2 different problems.

6. A.C. Bone has developed a duck hunting boot which they claim can remain immersed for at least 12 hours without leaking. Five hundred pairs of the boots are tested and the time until first leakage is measured. The average time until the first leakage for the sample is 12.25 hours with a standard deviation of 3 hours.

a. Find the p-value of the claim that the average time until first leakage for the hunting boot is at least 12 hours.
b. Does this sample support A.C. Bone's claim at a significance level of .01?

H0: Null hypothesis
H1: Alternative Hypothesis
Mx = Mu of x
n = sample
Sx = standard deviation

a. H0: Mx less than or equal to 12
H1: Mx greater than 12

b. alpha = .01
n = 500
Sx = 3
x bar = 12.25

Zts = (x bar - Mx) / Sx / SQRT (n)) = (12.25-12) / 3 / SQRT (500))
Zts = 1.863

Zcu = invnorm (.99, 0, 1) = 2.326

Zts = 1.863 > 2.326 = Zcu
reject H1

Is this correct?

5. A production process will normally produce defective parts 0.2% of the time. In a random sample of 1,400 parts, three defectives are observed.

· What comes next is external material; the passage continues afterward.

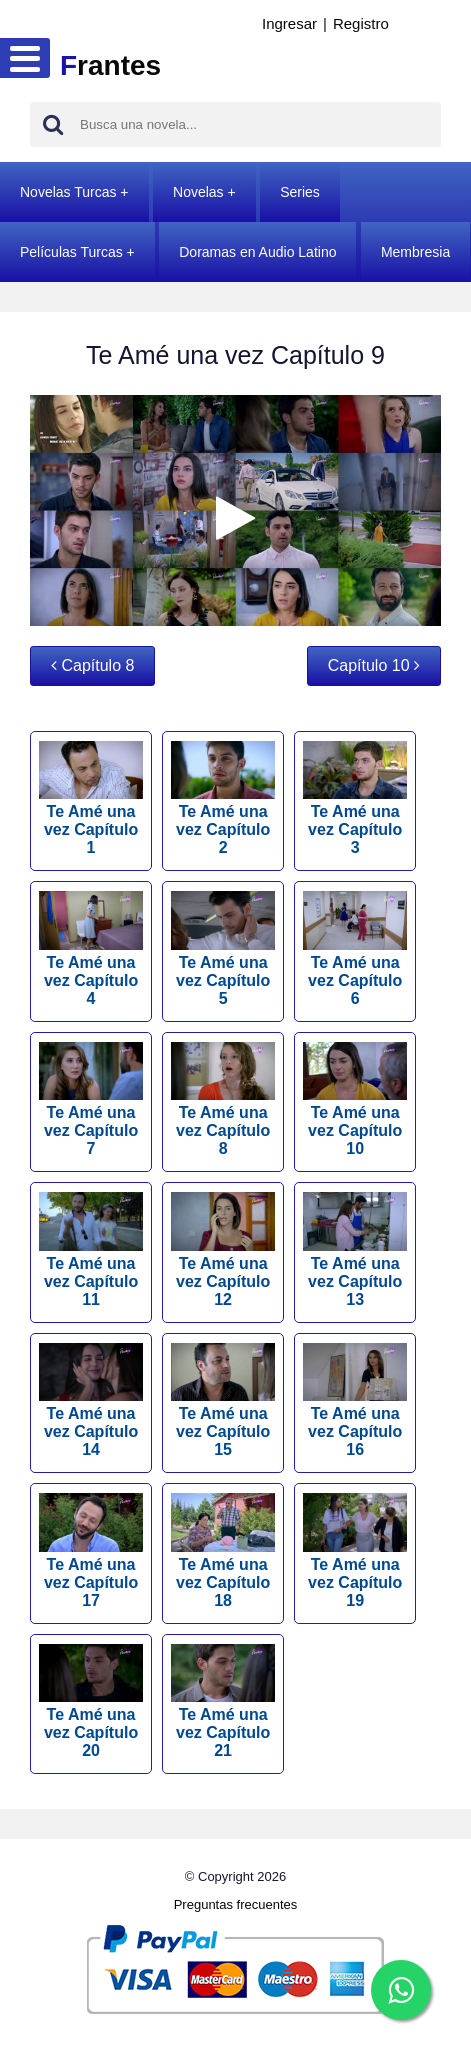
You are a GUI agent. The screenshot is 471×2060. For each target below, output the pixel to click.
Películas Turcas (71, 252)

a. Find the p-value for testing the hypothesis that the process produces defective parts more than 0.2% of the time.
b. Is there sufficient evidence at the 0.05 level to indicate that the defective rate of the process has increased?

a. H0: p less than equal to .2
H1: p greater than .2

b. alpha = .05
n = 1400
x = 3
p hat = 3/1400 = .002

Zts = (p hat - p) / SQRT(p(1-p)/n) = (.002-.2) / SQRT(.2(1-.2) / 1400) = -18.52????

I don't think you can have a negative so either I am doing something wrong or the problem is written incorrectly.